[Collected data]
-- Opening Marker --
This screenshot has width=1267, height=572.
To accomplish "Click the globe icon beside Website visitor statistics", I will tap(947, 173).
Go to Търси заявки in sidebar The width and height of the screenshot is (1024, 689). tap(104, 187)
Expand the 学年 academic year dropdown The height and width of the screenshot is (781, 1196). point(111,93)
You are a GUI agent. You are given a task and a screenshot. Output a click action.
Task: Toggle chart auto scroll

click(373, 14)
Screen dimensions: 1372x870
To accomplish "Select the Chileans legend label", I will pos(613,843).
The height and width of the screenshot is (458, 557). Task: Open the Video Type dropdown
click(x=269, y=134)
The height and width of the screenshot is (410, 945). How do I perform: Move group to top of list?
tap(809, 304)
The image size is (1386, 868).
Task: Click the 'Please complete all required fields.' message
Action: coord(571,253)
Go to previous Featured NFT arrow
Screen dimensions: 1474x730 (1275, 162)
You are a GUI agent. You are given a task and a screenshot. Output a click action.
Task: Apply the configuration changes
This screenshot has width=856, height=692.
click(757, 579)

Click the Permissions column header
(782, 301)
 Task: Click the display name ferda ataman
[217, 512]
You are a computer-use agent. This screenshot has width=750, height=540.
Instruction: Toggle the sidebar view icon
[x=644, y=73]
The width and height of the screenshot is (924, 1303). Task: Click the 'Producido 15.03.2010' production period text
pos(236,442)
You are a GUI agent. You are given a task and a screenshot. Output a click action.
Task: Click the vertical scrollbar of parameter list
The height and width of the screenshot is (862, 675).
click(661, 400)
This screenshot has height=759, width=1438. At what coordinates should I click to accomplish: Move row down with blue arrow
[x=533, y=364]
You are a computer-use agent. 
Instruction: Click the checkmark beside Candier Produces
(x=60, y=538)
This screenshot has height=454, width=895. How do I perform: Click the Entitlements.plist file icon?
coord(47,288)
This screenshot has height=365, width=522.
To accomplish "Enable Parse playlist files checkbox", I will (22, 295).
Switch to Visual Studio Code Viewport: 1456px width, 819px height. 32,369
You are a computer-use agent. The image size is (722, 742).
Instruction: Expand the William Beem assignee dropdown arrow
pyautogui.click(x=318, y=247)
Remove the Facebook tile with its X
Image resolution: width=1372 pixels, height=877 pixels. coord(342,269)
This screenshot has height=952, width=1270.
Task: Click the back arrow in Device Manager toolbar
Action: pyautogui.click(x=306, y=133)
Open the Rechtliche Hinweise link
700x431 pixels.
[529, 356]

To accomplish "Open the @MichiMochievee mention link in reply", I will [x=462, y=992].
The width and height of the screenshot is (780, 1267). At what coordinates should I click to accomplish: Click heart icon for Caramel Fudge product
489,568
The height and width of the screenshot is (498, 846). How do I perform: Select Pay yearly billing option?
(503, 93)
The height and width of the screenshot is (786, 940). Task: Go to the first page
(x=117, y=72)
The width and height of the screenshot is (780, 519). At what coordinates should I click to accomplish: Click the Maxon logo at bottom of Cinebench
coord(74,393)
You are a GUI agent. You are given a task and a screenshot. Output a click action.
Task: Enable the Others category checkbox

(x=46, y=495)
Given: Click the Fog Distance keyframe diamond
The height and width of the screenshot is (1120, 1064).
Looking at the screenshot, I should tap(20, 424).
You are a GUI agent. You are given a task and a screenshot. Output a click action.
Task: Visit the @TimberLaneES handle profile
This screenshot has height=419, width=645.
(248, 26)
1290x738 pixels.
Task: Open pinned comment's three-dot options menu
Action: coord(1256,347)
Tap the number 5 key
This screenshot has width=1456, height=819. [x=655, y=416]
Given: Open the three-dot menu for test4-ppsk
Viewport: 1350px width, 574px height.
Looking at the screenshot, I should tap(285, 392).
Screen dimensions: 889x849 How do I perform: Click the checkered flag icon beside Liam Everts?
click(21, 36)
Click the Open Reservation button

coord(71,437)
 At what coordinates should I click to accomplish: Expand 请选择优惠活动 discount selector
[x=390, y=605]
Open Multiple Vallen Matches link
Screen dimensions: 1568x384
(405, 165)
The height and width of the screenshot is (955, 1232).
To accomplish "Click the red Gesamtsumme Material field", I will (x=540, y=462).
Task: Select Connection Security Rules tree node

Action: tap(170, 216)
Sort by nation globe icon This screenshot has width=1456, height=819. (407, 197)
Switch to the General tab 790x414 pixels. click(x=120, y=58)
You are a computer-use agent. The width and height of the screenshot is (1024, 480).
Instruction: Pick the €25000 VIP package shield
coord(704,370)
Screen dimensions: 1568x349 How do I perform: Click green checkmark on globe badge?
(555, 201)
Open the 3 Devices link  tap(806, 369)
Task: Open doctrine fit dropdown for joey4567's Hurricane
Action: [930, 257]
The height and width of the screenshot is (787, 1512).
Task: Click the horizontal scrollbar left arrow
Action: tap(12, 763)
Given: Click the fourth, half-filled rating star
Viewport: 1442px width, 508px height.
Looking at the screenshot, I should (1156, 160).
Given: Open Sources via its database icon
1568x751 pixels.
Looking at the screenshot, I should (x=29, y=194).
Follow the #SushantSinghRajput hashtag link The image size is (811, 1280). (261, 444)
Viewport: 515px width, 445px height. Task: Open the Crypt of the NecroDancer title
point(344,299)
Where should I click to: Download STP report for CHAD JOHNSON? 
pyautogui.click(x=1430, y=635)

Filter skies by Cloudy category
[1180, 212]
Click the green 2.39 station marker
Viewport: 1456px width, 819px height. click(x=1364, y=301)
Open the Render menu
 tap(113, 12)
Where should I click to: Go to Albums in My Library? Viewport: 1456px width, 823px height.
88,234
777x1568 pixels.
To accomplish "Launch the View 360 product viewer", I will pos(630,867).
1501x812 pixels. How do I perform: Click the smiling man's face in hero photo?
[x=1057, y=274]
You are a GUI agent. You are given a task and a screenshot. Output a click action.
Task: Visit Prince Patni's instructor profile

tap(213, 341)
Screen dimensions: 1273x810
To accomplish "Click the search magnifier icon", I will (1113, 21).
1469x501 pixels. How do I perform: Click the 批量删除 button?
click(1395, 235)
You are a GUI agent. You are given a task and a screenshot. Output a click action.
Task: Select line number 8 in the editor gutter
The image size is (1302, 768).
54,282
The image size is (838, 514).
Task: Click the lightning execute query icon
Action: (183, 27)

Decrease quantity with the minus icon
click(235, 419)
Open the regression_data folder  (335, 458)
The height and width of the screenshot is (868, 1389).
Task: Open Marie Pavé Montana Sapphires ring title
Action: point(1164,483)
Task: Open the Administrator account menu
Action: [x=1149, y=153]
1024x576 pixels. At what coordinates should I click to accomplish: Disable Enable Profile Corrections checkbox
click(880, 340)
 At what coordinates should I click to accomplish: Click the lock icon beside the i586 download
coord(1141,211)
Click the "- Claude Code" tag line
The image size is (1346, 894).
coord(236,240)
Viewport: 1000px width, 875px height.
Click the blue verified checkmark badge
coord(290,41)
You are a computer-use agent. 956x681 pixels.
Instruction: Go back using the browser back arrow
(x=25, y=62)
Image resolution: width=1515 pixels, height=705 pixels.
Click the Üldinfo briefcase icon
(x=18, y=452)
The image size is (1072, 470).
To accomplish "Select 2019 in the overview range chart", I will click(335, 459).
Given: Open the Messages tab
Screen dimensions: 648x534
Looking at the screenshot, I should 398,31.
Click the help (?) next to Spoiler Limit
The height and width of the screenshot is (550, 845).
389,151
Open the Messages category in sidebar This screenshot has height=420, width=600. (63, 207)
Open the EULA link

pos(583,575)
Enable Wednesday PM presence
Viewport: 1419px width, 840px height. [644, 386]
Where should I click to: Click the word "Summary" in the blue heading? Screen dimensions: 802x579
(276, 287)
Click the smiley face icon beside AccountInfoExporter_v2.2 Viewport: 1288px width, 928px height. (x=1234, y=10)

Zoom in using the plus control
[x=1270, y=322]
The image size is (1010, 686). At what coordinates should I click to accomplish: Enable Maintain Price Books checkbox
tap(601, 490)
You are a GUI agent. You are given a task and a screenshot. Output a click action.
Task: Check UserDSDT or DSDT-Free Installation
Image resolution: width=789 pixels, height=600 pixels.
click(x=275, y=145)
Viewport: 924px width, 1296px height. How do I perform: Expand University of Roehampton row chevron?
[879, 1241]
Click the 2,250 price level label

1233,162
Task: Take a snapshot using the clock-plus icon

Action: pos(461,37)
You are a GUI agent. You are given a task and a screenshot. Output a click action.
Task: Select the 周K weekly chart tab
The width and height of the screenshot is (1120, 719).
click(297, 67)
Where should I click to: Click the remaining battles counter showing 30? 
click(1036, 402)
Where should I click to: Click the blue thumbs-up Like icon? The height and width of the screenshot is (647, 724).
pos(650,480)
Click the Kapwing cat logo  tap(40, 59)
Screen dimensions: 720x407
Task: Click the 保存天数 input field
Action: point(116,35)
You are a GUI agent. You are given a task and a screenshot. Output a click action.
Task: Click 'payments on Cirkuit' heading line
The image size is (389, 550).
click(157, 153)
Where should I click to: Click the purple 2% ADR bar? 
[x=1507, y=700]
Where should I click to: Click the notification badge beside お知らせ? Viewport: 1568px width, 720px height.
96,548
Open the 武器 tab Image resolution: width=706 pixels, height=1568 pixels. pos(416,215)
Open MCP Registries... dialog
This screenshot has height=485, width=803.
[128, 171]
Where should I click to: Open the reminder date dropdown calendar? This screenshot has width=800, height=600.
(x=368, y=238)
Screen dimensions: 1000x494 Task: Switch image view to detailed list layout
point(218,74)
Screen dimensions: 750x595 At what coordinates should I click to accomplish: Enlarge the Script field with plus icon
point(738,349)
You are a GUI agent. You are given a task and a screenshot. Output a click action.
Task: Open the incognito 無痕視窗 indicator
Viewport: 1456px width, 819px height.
-- Closing Marker --
* [Assigned task]: Please give only the number of lines above that contain "Messages".

* [Output of the task]: 2